──────── GIVEN DATA

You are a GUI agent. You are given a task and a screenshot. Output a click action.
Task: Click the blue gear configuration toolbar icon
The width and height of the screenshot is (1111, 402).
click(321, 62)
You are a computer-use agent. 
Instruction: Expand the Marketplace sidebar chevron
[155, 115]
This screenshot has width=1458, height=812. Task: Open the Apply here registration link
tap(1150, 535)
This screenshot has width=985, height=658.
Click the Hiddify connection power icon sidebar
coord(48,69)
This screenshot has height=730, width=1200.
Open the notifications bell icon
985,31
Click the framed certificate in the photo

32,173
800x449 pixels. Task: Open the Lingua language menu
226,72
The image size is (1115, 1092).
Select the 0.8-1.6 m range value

────────────────

ABOUT THIS TASK >> Above are the records; copy exactly the lines from the line with "This screenshot has width=1458, height=812." through the line with "The image size is (1115, 1092).", both included.

EXERCISE OUTPUT >>
This screenshot has width=1458, height=812. Task: Open the Apply here registration link
tap(1150, 535)
This screenshot has width=985, height=658.
Click the Hiddify connection power icon sidebar
coord(48,69)
This screenshot has height=730, width=1200.
Open the notifications bell icon
985,31
Click the framed certificate in the photo

32,173
800x449 pixels. Task: Open the Lingua language menu
226,72
The image size is (1115, 1092).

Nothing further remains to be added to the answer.